[Element and text location data]
— start —

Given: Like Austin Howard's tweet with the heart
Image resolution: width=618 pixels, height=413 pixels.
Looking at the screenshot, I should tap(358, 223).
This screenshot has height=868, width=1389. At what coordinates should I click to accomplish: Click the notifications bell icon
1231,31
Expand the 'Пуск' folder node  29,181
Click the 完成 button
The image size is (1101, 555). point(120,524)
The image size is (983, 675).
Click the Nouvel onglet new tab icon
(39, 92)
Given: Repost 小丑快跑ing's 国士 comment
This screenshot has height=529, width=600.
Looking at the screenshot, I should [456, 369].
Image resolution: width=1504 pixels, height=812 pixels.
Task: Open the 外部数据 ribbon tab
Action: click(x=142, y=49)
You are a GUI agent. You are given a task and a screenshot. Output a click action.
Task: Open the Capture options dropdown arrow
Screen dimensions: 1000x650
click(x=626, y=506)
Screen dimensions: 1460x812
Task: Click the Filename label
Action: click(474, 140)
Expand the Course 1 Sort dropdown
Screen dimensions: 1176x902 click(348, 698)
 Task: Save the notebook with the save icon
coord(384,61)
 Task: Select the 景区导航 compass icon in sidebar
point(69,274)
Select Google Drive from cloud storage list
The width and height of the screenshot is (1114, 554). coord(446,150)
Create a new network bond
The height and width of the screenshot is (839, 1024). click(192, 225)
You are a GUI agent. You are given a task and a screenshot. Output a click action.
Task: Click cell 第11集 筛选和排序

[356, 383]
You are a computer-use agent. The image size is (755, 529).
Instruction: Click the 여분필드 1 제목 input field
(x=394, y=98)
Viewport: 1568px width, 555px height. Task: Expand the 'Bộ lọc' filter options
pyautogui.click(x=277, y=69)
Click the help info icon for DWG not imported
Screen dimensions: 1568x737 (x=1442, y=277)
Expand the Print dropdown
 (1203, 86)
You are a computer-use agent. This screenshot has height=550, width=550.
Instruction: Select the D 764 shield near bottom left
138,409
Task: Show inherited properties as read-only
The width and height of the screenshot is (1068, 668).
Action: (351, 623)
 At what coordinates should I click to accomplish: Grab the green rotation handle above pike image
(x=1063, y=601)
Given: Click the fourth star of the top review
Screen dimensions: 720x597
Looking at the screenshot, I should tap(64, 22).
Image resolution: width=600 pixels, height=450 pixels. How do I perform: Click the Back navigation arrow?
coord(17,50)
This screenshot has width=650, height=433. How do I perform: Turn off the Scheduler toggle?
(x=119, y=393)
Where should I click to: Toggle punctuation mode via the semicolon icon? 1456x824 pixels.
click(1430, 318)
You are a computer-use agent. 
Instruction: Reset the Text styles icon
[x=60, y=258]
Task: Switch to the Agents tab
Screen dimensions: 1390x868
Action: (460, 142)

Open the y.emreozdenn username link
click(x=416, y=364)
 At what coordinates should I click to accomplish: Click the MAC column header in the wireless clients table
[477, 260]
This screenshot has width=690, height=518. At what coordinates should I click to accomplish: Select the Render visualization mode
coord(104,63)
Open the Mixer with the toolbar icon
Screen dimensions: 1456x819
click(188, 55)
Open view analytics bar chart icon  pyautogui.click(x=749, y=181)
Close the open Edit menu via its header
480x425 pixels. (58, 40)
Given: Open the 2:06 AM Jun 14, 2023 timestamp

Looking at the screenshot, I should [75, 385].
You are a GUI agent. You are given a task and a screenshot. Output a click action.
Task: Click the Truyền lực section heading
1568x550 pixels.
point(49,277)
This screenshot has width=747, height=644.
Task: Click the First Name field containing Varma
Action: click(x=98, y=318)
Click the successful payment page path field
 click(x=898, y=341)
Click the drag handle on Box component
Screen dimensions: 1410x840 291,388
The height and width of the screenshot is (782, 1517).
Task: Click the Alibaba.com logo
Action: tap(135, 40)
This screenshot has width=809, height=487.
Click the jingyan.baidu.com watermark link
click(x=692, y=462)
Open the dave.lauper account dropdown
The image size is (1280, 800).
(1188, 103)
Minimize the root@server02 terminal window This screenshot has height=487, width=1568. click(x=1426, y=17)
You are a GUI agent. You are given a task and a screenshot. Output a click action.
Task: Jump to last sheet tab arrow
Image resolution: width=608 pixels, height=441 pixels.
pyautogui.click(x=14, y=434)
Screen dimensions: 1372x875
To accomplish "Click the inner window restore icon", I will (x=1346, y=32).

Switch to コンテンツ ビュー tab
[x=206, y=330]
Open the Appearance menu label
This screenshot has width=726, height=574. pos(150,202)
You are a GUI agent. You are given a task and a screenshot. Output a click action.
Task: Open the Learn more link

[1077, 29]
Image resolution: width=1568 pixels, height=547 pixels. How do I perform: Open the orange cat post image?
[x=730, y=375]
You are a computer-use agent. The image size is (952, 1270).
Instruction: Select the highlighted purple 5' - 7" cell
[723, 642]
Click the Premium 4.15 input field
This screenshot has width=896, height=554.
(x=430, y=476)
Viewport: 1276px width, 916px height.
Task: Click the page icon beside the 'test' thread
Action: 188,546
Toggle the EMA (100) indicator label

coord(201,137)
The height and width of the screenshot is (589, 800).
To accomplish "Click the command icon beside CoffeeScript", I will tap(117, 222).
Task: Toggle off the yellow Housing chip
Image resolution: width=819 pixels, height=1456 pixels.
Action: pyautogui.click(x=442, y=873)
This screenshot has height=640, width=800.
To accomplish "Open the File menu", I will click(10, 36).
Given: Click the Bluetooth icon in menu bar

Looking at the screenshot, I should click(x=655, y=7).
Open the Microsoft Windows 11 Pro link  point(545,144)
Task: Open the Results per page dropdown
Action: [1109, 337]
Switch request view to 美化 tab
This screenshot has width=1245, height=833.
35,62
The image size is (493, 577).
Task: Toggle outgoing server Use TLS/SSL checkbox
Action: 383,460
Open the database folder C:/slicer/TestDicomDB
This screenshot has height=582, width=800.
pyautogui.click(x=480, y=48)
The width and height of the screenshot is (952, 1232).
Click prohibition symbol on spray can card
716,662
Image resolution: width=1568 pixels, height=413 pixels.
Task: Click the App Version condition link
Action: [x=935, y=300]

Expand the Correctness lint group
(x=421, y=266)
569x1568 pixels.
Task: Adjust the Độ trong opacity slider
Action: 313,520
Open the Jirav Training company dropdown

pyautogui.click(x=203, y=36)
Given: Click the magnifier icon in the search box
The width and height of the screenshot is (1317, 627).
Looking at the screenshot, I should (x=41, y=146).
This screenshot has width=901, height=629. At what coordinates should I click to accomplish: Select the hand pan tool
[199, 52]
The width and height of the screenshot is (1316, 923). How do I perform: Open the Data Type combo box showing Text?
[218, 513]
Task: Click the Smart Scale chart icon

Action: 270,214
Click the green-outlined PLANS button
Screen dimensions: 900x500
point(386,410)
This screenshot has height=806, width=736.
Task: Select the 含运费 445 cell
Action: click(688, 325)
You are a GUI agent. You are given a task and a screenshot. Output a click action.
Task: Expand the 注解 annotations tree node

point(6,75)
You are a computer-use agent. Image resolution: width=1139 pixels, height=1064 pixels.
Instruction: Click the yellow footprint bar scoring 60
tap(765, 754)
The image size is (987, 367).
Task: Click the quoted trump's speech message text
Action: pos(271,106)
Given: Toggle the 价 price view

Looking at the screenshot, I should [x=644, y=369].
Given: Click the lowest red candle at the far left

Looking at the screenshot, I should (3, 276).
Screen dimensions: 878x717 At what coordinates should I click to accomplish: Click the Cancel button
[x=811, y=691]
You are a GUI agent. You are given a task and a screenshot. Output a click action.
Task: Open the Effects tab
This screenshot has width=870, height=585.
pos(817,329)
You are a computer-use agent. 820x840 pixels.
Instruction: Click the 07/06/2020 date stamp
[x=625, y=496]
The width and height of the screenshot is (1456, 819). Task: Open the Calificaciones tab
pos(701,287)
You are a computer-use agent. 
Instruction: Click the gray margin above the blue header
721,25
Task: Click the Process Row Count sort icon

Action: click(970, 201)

— end —

■ What this task involves: Transcribe every line of the listing above unchanged, from the line containing "Expand the Course 1 Sort dropdown" down to the line containing "pyautogui.click(x=277, y=69)", both included.

■ Response for this exercise:
Expand the Course 1 Sort dropdown
Screen dimensions: 1176x902 click(348, 698)
 Task: Save the notebook with the save icon
coord(384,61)
 Task: Select the 景区导航 compass icon in sidebar
point(69,274)
Select Google Drive from cloud storage list
The width and height of the screenshot is (1114, 554). coord(446,150)
Create a new network bond
The height and width of the screenshot is (839, 1024). click(192, 225)
You are a GUI agent. You are given a task and a screenshot. Output a click action.
Task: Click cell 第11集 筛选和排序

[356, 383]
You are a computer-use agent. The image size is (755, 529).
Instruction: Click the 여분필드 1 제목 input field
(x=394, y=98)
Viewport: 1568px width, 555px height. Task: Expand the 'Bộ lọc' filter options
pyautogui.click(x=277, y=69)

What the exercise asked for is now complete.